MRE marked as a humanitarian daily ration. Packed by illegal migrants in Texas for Tajiks and Uzbeks in Afghanistan, eaten by Western journos and other war tourists. Just another of my war souvenirs.
New York- I’ve been rummaging through my archives from the terror wars era for the last week or two while working on an upcoming project on Syria and have opened a veritable Pandora’s Box in the process. The other day I found a couple of MREs (Meals Ready to Eat) from the very beginning of the American-led intervention in the ongoing Afghan civil war in November 2001. These hideously bright yellow packets were being sold by traders in the smuggler’s bazaar of Khawja Bahauddin, the ramshackle town near the border with Tajikistan where Ahmad Shah Massoud had been assassinated on September 9, 2001. These preservative laden bags of glorified junk food were air dropped over ‘friendly’ (i.e. areas controlled by cash-for-allegiance warlords) parts of northern Afghanistan in what was much more a bungled PR campaign than an effective humanitarian effort.
Rural Afghans were puzzled by the squirt packs of peanut butter and stale pop tarts entirely alien to their diet. To put things in the effete terminology used by food nerds today, Afghanistan is a “farm-to-table” society where all food is de facto “organic” even though the whole country is devoid of a Whole Foods.
These plastic bags were carefully labeled in English, French, and Spanish for illiterate villagers that speak Dari, Uzbek, and Pashto, might as well have been artifacts from the Roswell crash. I wouldn’t be at all surprised to find that more Western journos and CIA types ended up eating these awful things than the Afghans themselves. They were manufactured by a military contractor eager to reap the early buildup of the immediate post-9/11 spending boomlet called The Wornick Company.
The Wornick Company apparently employed undocumented Mexican immigrants to pack these things. An investigation was launched after it was discovered an AQ operative had his sights set on the company’s HQ in south Texas after Wornick ingeniously labeled these packets with their company name and address. Like an AQ for dummies target.
A better holistic strategy would have been to contract an nearby Iranian company (who could have perhaps given honest work to Iran’s own resented Afghan refugees) to package pulao and freeze dried naan, you know, like, food Afghans actually eat not dissimilar to Iranian fare. Laughable as it sounds, something akin to this might have killed two birds with one stone-actually nourishing starving Afghans and engaging Iran economically.

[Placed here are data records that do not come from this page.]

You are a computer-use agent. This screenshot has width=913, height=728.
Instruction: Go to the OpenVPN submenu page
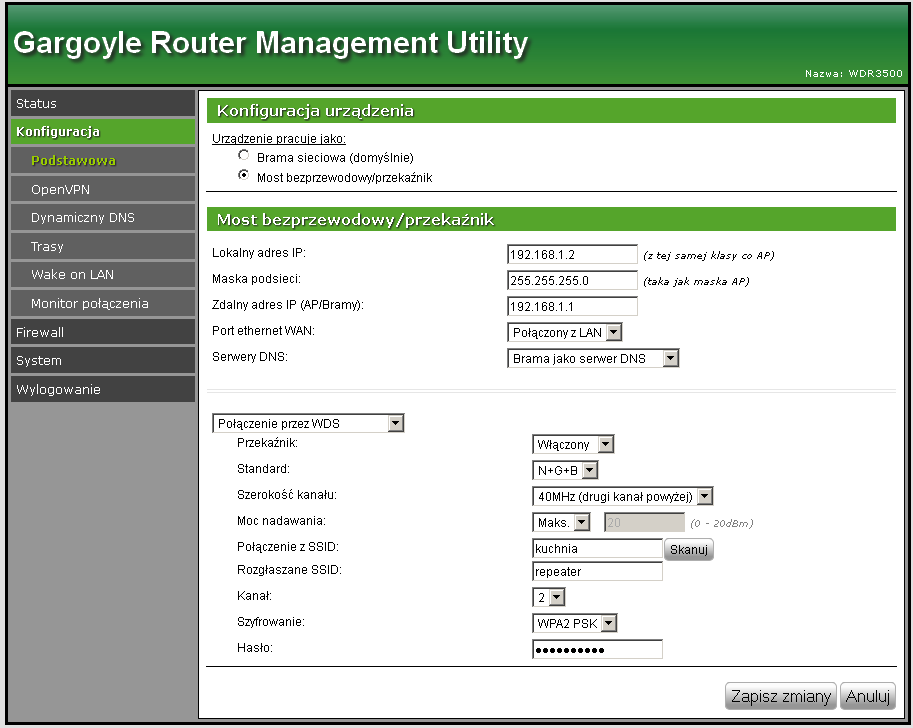tap(100, 189)
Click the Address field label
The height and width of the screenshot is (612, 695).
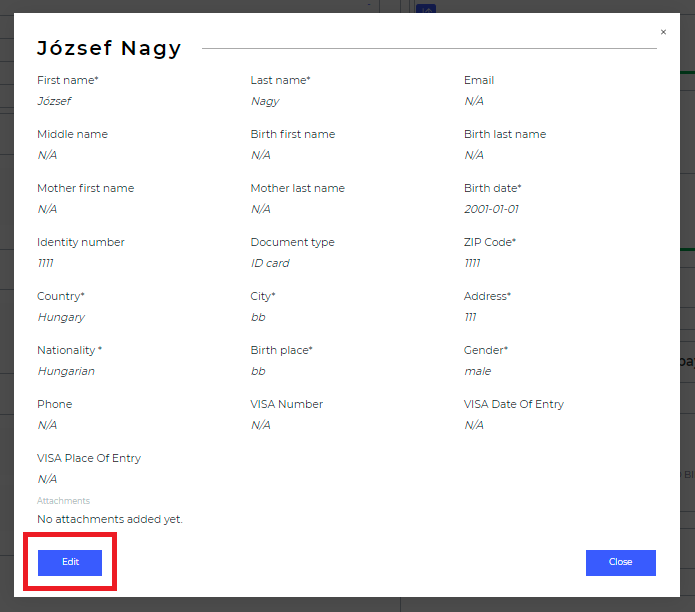tap(487, 296)
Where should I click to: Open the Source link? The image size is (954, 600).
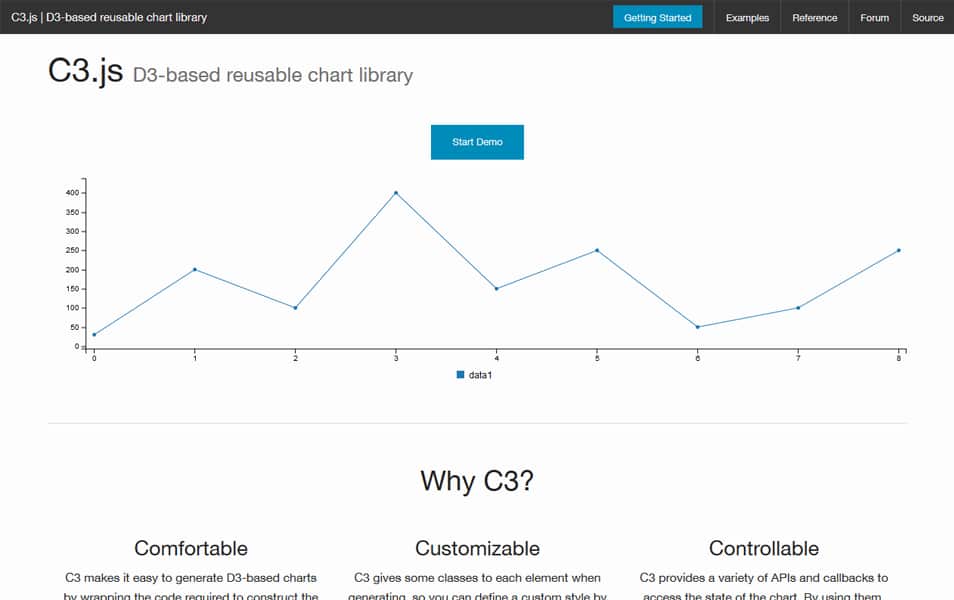[927, 17]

Such a practical initiative could have opened the door to undermining both the clerical regime in Qom and Tehran during Mohammed Khatami’s “Dialogue of Civilizations” era and the still-not-going-away bomb Iran chicken hawks poisoning the present debate in DC. But the anti-Iran agitators active in Washington today are often one in the same as the men and women who wanted to pull away from Afghanistan in 2002 (and therefore an Iran that was cooperating at the time) to focus Pentagon efforts on Iraq thereby keeping the US pitted against Iran for the foreseeable future. The maintenance of this highly negative staus quo was far more important for those with a vested interest in keeping hostilities alive and well.
The air dropping of quintessential American foodstuffs into Afghanistan was an ill conceived plan at best and a poor use of tax payer funds. With no follow up measures to coordinate events on the ground, there was no methodology employed to ensure that the food was received by those that needed it most. Meanwhile, the few who happened upon these poorly planned c-17 borne drops would often hoard them and sell them to bazaaris who would then resell them to the strangers in their midst. There was no way to ensure appropriate and even distribution, the thing bona fide unarmed humanitarian NGOs are supposed to be most adept at.

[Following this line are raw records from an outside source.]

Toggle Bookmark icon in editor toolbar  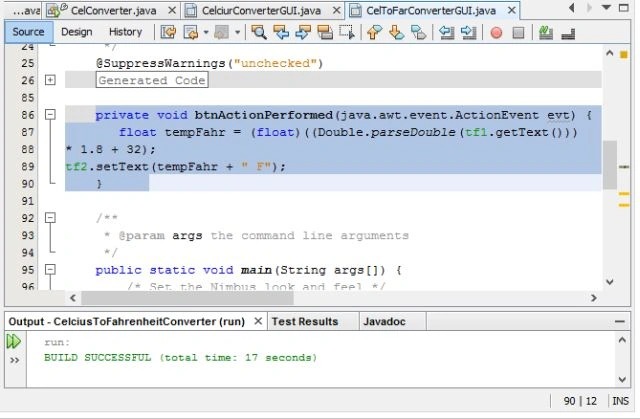(418, 32)
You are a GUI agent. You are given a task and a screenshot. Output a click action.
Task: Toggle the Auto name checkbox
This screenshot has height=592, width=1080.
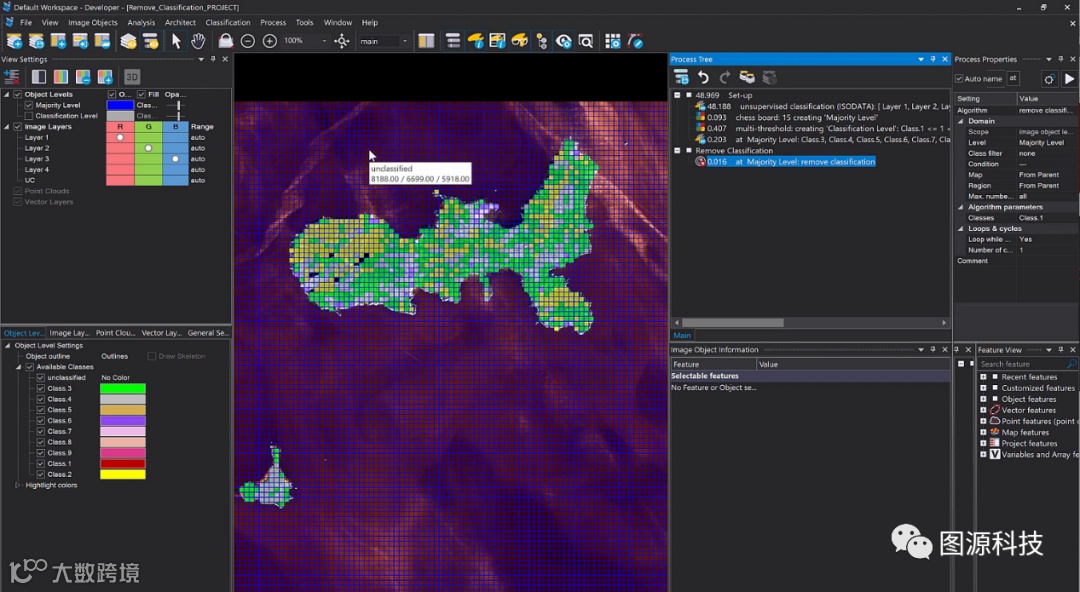tap(960, 78)
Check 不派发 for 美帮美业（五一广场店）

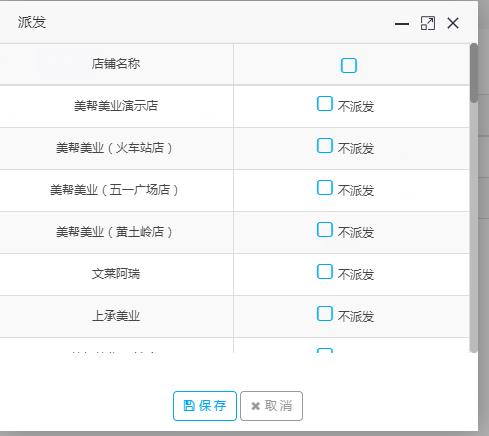[x=324, y=188]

Oh and another story going around at the time was that these clumsy airborne food drops had actually managed to kill a few unsuspecting villagers along the way. I never got to the bottom of weather that was actually true or not because to be honest I was too busy covering the war. But I was never all that comfortable with the idea of armed humanitarians. “Armed humanitarian” is a stark contradiction in terms.
The pacifist European NGOs were careening around with large decals on the side of their Landcruisers showing Kalashnikovs encircled in red with a line crossing them out while the Americans were landing armed helicopters, disgorging bulky helmeted men in camouflage, guns drawn, in the exact same political space. It all seemed like such a bad juxtaposition.
I photographed what was then a very rare daylight landing of American troops in northern Afghanistan. Until this point, the only visual evidence of American action in Afghanistan were sightings of warplanes like the C-130 aircraft high in the sky unloading 15,000 lb BLU-82 ‘daisy cutter’ fuel bombs near Taliban trenches in Dasht-i-Qala and other assorted aircraft painting their voluminous vapor trails across the clear sky. @2001 Derek Henry Flood
For background on the use and origins of the “daisy cutter’ bomb, see here and here (brief) and here (extensive).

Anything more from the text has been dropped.